I have had no problems making SPDIF cables using the Neutrik right angle RCA connectors. The cables work fine.
I figure it this way... Inside the box, the impedance isn't 75 ohms (on PC board traces) so a couple feet (with homemade cables and connectors) isn't much of a problem.
I did the research too. Basically RCA connectors are not the type of connectors you want to use for 75 ohm connections, but everybody does it... There really isn't a "perfect" solution.
Have you ever tested the impedance of your cables and what were the results?
do you have a search string or some sort of reference I can search on the impedance not being 75 ohms coming from the box( source) ? That is very interesting if no box (pc trace? I know what pc trace is but I don't know more than that)out there can output a true 75 ohm. I assumed they all met the s/pdif spec.
So if you are getting less than 75 ohms from the "source" and the cable is using a "non spec" connector
I don't understand why we would make a huge deal out of our digital cables either if we are not getting a true 75 ohm from the "source" box. I sort of understand the short run not making much of a difference at all but in theory it should make a difference. At least from what I am reading and I pasted a little quip of it below.
"Where analog audio or video signals consist of electrical waves which rise or fall continuously through a range, digital signals are very different--they switch rapidly between two states representing bits, 1 and 0. This switching creates what we call a "square wave," a waveform which, instead of being sloped like a sine wave, has sharp, sudden transitions. Although a digital signal can be said to have a "frequency" at the rate at which it switches, electrically, a square wave of a given frequency is equivalent to a sine wave at that frequency accompanied by an infinite series of harmonics--that is, multiples of the frequency. If all of these harmonics aren't faithfully carried through the cable--and, in fact, it's physically impossible to carry all of them faithfully--then the "shoulders" of the digital square wave begin to round off. The more the wave becomes rounded, the higher the possibility of bit errors becomes. The device at the load end will, of course, reconstitute the digital information from this somewhat rounded wave, but as the rounding becomes worse and worse, eventually there comes a point where the errors are too severe to be corrected, and the signal can no longer be reconstituted. The best defense against the problem is, of course, a cable of the right impedance: for digital video or SPDIF digital audio, this means a 75 ohm cable like Belden 1694A or Canare L-5CFB; for AES/EBU balanced digital audio, this means a 110 ohm cable like Belden (rest cut off)"

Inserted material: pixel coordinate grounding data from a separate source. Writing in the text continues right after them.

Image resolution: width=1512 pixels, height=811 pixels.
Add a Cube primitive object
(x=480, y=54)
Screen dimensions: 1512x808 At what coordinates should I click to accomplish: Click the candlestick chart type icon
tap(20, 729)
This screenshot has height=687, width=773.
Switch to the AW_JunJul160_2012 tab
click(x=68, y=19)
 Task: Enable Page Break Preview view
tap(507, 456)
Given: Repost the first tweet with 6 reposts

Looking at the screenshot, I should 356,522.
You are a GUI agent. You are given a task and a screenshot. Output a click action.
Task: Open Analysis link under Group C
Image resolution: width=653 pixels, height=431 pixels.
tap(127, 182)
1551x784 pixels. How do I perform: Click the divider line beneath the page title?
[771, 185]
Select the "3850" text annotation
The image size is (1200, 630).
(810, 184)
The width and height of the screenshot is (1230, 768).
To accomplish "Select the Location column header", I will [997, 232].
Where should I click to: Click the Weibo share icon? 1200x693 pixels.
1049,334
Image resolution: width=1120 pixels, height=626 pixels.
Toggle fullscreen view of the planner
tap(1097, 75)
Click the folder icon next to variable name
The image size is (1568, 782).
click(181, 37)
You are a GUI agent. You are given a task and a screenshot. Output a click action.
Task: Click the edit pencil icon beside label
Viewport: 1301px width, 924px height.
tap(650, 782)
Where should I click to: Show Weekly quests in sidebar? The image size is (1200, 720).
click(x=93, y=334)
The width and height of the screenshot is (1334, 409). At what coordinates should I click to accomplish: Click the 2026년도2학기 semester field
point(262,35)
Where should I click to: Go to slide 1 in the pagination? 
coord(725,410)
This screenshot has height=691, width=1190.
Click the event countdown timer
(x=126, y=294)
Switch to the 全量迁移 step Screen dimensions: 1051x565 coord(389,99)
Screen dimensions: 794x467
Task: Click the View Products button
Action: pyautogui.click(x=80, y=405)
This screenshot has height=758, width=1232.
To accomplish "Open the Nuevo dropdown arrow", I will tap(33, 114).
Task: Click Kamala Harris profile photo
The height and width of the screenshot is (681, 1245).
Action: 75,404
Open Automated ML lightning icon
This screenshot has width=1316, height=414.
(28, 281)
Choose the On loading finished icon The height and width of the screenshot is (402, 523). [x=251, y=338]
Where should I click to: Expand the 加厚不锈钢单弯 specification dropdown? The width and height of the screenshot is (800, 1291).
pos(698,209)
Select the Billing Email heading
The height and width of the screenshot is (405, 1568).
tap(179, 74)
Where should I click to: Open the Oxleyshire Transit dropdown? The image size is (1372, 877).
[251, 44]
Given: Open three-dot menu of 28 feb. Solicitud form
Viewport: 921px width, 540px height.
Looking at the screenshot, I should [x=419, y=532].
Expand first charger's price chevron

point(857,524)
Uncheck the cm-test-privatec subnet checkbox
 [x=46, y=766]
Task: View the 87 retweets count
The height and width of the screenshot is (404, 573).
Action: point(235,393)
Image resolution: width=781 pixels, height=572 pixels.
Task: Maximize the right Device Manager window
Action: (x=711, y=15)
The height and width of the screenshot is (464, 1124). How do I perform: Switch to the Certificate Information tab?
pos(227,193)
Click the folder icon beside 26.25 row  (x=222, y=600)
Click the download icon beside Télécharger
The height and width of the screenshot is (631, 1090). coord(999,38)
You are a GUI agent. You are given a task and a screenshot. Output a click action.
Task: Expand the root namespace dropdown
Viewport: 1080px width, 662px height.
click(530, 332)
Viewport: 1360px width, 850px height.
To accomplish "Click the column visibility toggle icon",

I'm curious now to see what kind of impedance the P2 puts out.
So you shoot a digital signal out of a A/D and automatically it is sending out a sloped wave instead of a square one and as the signal travels down the cable it becomes more round as it loses the impedance correct? By the time it reaches the recorder it isn't quite the square wave it started off as and the recorder now has to reconstruct that square? (what we would call jitter correct?)